Poggibonsi, L’assessore Giomini rivela tutti i retroscena sulla cessione del Poggibonsi: le novità in vista della nuova stagione
di Lorenzo Castelli
Novità importanti sul futuro del Poggibonsi. La trattativa per la cessione dei giallorossi sembra essere arrivata a un punto di svolta. A rivelarlo è stato l’assessore Filippo Giomini, che ormai da mesi segue la questione in prima persona e che nel tempo, ha cercato di favorire l’opzione migliore per il futuro del Poggibonsi. Dopo mesi di incertezze, sembrano dissiparsi le nubi sopra lo Stefano Lotti, sia sotto il profilo sportivo sia sotto il profilo finanziario. La trattativa per il passaggio di consegne è più avanti di quanto si pensi, per l'ufficialità bisognerà aspettare ancora un po', ma i tasselli del puzzle stanno andando tutti al proprio posto.
Dal punto di vista sportivo, qualcosa si sta muovendo, nonostante l'assordante silenzio che aleggia sopra la società giallorossa. Sono attese comunicazioni legate all’organigramma già nelle prossime ore. Procede anche la costruzione e la definizione della rosa, in vista dell’inizio della stagione.
Abbiamo intervistato l’assessore Giomini che ha voluto fare chiarezza circa lo stato della trattativa e non solo.
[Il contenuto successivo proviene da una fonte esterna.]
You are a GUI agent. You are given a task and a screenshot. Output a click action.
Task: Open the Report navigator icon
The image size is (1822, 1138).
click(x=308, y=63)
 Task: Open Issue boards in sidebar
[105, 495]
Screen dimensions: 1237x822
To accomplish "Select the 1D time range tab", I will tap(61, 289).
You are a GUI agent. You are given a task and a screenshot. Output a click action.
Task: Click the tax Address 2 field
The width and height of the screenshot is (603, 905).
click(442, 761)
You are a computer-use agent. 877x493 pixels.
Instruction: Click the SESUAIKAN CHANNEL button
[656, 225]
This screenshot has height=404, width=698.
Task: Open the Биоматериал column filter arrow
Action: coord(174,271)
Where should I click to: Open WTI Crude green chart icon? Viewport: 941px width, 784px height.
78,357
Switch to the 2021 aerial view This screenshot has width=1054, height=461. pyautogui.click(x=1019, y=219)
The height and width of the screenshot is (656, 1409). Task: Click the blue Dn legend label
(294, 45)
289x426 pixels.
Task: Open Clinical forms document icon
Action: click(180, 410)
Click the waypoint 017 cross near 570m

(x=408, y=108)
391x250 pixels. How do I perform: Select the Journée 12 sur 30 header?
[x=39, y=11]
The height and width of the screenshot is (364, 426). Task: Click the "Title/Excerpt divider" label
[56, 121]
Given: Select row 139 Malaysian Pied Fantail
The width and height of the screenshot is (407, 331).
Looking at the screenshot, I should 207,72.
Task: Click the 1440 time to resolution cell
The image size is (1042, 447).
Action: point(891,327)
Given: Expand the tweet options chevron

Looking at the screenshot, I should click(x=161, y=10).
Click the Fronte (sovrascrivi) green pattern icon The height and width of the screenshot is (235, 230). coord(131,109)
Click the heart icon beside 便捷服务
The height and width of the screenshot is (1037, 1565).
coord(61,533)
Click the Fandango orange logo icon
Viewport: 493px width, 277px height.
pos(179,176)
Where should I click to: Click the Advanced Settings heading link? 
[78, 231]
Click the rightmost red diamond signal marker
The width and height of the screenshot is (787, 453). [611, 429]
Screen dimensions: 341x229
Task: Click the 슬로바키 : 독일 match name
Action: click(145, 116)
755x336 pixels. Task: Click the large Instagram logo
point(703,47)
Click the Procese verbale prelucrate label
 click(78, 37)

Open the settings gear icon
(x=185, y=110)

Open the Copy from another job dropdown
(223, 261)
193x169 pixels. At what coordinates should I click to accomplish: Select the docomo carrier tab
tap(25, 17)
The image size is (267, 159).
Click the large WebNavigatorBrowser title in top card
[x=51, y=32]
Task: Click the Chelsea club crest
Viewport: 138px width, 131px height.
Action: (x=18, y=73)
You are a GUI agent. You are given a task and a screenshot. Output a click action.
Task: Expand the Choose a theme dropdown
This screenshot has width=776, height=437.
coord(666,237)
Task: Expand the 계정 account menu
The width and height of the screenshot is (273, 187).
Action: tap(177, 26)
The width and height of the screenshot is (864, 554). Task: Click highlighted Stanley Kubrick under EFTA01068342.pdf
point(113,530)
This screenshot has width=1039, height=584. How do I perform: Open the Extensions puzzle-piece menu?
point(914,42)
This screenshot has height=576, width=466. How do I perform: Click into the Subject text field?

Insieme a lui abbiamo ricostruito il percorso che ha portato alla nascita di una cordata poggibonsese, un gruppo di imprenditori interessati all’acquisto del Poggibonsi. Questi e molti altri i temi trattati all’interno dell’intervista.
Partiamo dallo stato della trattativa, a che punto sono i dialoghi tra le parti e le evoluzioni nel prossimo futuro?
Siamo a buon punto rispetto a quello che è trapelato nelle ultime settimane. Dal punto di vista sportivo, in questi giorni dovrebbero arrivare novità importanti, l’attuale dirigenza sta lavorando in maniera importante sull’impostazione della rosa, dello staff e dell’organigramma. L’obiettivo è quello di costruire una squadra capace di affrontare al meglio un campionato di Eccellenza, tenendo comunque in considerazione l’aspetto economico, date le condizione che la società si trova ad affrontare. Parallelamente prosegue la definizione di quella che sarà la nuova proprietà.
Nello specifico, come è nata la cordata poggibonsese interessata all’acquisto della società giallorossa?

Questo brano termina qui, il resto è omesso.